(Stored data entries)
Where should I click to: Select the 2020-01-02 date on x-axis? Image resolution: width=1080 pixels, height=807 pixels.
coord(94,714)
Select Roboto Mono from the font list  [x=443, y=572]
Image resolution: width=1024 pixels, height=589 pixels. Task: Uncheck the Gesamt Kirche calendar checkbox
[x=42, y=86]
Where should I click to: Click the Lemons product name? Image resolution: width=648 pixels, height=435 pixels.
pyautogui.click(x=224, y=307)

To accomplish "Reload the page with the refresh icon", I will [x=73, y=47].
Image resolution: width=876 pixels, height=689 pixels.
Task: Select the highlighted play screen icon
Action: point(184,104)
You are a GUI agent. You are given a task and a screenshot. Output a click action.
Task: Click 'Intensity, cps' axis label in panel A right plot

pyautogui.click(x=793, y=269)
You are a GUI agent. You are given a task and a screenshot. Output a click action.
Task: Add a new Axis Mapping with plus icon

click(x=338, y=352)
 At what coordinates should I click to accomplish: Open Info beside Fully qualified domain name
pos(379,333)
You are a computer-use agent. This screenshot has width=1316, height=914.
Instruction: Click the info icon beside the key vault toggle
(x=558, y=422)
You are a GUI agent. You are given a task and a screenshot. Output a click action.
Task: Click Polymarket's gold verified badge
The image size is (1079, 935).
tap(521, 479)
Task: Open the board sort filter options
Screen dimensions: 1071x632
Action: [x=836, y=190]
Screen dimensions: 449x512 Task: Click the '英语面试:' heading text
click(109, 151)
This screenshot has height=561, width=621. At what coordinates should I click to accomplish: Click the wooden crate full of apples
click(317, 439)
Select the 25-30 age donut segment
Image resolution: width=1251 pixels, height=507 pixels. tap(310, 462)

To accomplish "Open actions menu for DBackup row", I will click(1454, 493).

* Problem to solve *
Please write out all the data above, exactly as it reads.

* Your response *
Where should I click to: Select the 2020-01-02 date on x-axis? Image resolution: width=1080 pixels, height=807 pixels.
coord(94,714)
Select Roboto Mono from the font list  [x=443, y=572]
Image resolution: width=1024 pixels, height=589 pixels. Task: Uncheck the Gesamt Kirche calendar checkbox
[x=42, y=86]
Where should I click to: Click the Lemons product name? Image resolution: width=648 pixels, height=435 pixels.
pyautogui.click(x=224, y=307)

To accomplish "Reload the page with the refresh icon", I will [x=73, y=47].
Image resolution: width=876 pixels, height=689 pixels.
Task: Select the highlighted play screen icon
Action: point(184,104)
You are a GUI agent. You are given a task and a screenshot. Output a click action.
Task: Click 'Intensity, cps' axis label in panel A right plot

pyautogui.click(x=793, y=269)
You are a GUI agent. You are given a task and a screenshot. Output a click action.
Task: Add a new Axis Mapping with plus icon

click(x=338, y=352)
 At what coordinates should I click to accomplish: Open Info beside Fully qualified domain name
pos(379,333)
You are a computer-use agent. This screenshot has width=1316, height=914.
Instruction: Click the info icon beside the key vault toggle
(x=558, y=422)
You are a GUI agent. You are given a task and a screenshot. Output a click action.
Task: Click Polymarket's gold verified badge
The image size is (1079, 935).
tap(521, 479)
Task: Open the board sort filter options
Screen dimensions: 1071x632
Action: [x=836, y=190]
Screen dimensions: 449x512 Task: Click the '英语面试:' heading text
click(109, 151)
This screenshot has height=561, width=621. At what coordinates should I click to accomplish: Click the wooden crate full of apples
click(317, 439)
Select the 25-30 age donut segment
Image resolution: width=1251 pixels, height=507 pixels. tap(310, 462)

To accomplish "Open actions menu for DBackup row", I will click(1454, 493).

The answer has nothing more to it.